La Asamblea Nacional ha consumado por octava vez la pantomima electoral cubana. Raúl Castro ha decidido permanecer un lustro más al frente del Estado y el Gobierno. Su último período de mandato, según dijo.
Esta vez la mayor novedad ha radicado en la designación de Miguel Díaz-Canel como "número dos" del régimen, una posición que podría garantizarle el liderazgo, de aquí a cinco años.
Por primera vez se acerca al poder real un elemento ajeno a la élite que expulsó a Batista en 1959 y diseñó la nueva dictadura. No obstante, la designación no le garantizará su sobrevivencia. En el pasado, el vicepresidente Lage y el canciller Pérez Roque vieron acabadas sus carreras, y frustradas sus aspiraciones aparentemente reformistas.

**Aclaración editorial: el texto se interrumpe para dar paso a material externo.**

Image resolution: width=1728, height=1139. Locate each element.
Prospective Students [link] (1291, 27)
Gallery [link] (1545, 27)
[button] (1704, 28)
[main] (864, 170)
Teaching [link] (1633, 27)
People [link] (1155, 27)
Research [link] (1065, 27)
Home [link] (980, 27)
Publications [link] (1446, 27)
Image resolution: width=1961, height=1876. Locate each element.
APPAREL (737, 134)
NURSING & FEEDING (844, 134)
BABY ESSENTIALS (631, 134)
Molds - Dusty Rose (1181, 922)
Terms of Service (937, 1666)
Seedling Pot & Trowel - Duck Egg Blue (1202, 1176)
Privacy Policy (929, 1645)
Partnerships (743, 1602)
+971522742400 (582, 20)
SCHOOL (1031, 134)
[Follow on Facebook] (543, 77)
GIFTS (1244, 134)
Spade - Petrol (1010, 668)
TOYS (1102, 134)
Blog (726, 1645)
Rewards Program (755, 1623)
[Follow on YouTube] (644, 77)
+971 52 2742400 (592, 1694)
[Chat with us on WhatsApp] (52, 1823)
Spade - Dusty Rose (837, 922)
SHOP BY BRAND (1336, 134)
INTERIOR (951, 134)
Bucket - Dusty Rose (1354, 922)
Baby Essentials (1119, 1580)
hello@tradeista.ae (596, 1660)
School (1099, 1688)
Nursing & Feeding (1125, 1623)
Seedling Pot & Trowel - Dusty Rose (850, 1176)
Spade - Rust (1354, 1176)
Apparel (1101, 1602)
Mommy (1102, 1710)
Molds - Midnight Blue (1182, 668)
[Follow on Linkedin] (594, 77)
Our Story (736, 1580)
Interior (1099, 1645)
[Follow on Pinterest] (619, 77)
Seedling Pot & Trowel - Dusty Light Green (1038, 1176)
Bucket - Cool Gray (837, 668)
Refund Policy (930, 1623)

¿Qué puede esperarse del nuevo primer vicepresidente? Quizás ni él mismo lo sepa. Con Raúl y Fidel Castro tan cerca, y sin alianzas dentro del Partido Comunista y las Fuerzas Armadas, se le augura más de lo mismo, al menos a mediano plazo. Díaz-Canel sopesará la experiencia de aquellas defenestraciones y evitará promover cambios esenciales, si es que realmente los desea.
Es cierto que la aparición de un factor externo a la familia gobernante es vista por algunos con esperanza, pero esto no significa necesariamente un progreso. Las transiciones suelen ser sorprendentes. La comunidad democrática anhela un Adolfo Suárez cubano, pero el parto podría derivar en el autoritarismo de un Vladimir Putin o en un castrismo sin Castro.
Presumiblemente, durante los próximos cinco años Cuba vivirá la ausencia de Hugo Chávez, el fracaso del cuentapropismo de cartón y un mayor nivel de contestación social y migratorio.
Los nuevos rostros de la política no servirán de mucho si el régimen no toma otro rumbo para enfrentar tal situación.